Jordi wanted to redefine the watch – why should it always be worn on a wrist? The combined flat surface area of the clip and the face also allowed creativity to run riot in terms of colour and pattern, more so than the usual strap and face combination. Everyone could find their favourite Le Clip to express their individuality and character. It was different, new, fun – and trendy.

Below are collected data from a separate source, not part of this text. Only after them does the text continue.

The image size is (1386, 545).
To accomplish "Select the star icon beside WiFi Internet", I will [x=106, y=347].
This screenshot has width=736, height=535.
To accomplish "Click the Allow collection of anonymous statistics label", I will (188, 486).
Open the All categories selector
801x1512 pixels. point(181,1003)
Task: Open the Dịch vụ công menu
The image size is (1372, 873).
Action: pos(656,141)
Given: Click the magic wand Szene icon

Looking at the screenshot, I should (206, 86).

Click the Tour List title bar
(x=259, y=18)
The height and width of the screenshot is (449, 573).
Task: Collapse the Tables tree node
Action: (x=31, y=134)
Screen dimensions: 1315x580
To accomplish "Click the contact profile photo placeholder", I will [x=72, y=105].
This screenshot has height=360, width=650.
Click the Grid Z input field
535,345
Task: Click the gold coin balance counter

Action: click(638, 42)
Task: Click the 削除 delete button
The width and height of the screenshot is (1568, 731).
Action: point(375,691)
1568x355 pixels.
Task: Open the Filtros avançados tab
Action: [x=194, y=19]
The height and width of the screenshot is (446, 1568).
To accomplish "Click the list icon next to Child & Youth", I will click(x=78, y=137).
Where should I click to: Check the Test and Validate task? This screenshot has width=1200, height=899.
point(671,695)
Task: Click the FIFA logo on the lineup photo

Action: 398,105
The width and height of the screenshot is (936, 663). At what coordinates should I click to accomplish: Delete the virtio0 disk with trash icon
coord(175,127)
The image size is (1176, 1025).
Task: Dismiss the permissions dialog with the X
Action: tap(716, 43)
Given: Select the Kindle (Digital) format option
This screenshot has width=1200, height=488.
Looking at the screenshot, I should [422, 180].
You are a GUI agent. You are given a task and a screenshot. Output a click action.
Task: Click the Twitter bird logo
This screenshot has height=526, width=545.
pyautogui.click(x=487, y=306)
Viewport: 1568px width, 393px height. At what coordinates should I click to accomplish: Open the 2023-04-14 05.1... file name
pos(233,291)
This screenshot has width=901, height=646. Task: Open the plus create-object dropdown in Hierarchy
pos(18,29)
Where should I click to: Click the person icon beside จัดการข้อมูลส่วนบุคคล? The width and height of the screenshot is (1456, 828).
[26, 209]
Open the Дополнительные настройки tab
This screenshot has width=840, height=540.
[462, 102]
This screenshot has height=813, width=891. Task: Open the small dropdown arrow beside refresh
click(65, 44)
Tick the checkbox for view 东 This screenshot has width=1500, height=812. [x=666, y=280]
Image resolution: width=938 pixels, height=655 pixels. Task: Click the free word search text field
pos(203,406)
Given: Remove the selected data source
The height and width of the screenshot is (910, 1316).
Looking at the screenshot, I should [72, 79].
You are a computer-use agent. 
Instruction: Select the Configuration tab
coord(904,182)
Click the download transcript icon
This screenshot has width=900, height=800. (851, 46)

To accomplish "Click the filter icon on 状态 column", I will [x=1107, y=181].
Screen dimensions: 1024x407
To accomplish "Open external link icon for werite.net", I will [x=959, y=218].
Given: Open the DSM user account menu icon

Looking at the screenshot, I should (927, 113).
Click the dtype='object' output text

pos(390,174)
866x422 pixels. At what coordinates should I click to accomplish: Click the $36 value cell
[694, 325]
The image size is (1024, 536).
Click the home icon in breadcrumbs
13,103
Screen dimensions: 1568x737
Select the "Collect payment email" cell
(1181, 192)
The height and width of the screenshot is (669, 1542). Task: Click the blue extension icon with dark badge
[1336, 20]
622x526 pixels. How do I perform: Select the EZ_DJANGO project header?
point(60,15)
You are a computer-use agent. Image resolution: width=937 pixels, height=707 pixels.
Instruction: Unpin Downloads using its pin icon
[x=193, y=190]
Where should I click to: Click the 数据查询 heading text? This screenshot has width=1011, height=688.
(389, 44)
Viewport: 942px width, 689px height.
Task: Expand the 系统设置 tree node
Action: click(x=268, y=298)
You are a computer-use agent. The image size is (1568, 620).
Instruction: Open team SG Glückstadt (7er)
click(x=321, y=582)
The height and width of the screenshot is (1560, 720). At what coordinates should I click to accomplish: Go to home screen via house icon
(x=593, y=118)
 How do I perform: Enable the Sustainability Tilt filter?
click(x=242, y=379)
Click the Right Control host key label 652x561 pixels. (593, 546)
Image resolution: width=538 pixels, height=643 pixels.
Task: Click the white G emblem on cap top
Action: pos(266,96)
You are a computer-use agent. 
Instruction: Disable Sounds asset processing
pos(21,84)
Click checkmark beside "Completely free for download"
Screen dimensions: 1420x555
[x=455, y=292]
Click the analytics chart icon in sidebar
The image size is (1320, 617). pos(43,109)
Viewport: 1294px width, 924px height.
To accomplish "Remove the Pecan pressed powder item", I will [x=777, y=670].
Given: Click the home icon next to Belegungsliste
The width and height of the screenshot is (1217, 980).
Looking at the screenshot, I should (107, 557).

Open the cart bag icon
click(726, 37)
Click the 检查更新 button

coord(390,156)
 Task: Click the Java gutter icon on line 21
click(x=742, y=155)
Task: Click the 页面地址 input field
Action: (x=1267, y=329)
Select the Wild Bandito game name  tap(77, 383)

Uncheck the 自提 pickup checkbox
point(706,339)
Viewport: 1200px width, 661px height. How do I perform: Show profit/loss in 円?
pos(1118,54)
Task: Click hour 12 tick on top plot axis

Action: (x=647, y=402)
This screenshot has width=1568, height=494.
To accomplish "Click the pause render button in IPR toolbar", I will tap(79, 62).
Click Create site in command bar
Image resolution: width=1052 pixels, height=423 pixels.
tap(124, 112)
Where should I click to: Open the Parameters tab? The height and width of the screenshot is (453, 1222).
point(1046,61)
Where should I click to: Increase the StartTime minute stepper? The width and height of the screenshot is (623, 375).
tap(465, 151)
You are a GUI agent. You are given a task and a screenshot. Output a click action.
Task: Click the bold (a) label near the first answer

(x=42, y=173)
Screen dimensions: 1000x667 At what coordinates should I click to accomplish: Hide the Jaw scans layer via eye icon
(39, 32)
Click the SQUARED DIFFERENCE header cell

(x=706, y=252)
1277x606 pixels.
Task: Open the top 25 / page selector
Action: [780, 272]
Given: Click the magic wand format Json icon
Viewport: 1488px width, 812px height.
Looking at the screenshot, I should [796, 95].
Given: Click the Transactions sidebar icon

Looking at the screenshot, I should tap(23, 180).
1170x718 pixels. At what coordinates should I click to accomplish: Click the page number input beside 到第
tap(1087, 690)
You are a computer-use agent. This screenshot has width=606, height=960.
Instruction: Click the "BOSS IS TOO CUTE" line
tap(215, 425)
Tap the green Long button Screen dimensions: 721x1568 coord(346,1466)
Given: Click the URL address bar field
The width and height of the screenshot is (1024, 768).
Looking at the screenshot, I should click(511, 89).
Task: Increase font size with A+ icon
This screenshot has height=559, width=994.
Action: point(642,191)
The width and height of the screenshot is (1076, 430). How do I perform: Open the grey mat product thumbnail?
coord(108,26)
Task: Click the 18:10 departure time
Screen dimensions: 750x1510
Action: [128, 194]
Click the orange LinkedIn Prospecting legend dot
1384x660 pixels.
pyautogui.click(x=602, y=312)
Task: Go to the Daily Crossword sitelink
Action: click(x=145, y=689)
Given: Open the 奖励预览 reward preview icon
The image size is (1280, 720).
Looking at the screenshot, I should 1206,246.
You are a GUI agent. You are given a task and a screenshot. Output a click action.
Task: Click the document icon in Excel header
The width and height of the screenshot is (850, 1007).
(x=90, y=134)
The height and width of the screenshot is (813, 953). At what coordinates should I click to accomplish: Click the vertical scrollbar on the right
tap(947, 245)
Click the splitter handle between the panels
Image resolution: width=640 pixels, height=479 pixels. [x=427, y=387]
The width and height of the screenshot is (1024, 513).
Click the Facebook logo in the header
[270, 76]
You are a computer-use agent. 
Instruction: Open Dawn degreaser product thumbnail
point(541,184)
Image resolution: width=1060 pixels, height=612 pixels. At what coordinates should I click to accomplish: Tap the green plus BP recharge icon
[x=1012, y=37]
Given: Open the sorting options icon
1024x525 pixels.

Le Clips were fitted with a high quality Swiss quartz movement, manufactured by Ronda in Lausen, just outside Basel. The plastic cases were printed with a vast number of different, brightly coloured patterns typical of the 80s. These included a neon Keith Haring style pattern of dancing people, colourful exotic fruit, neon wavy lines, a cartoon of a Swiss man blowing an Alpenhorn, and a pattern of neon lines resembling laser lights on a black background. Superman, and the Italian singer Gianna Nannini also made an appearance. Many patterns have a Pop Art aesthetic. Some of the patterns were produced by artist, circus performer, and clown Rolf Knie (1949-1997), whose abstracted figural paintings, drawing and prints are known for their bright colours that positively leap off the canvas.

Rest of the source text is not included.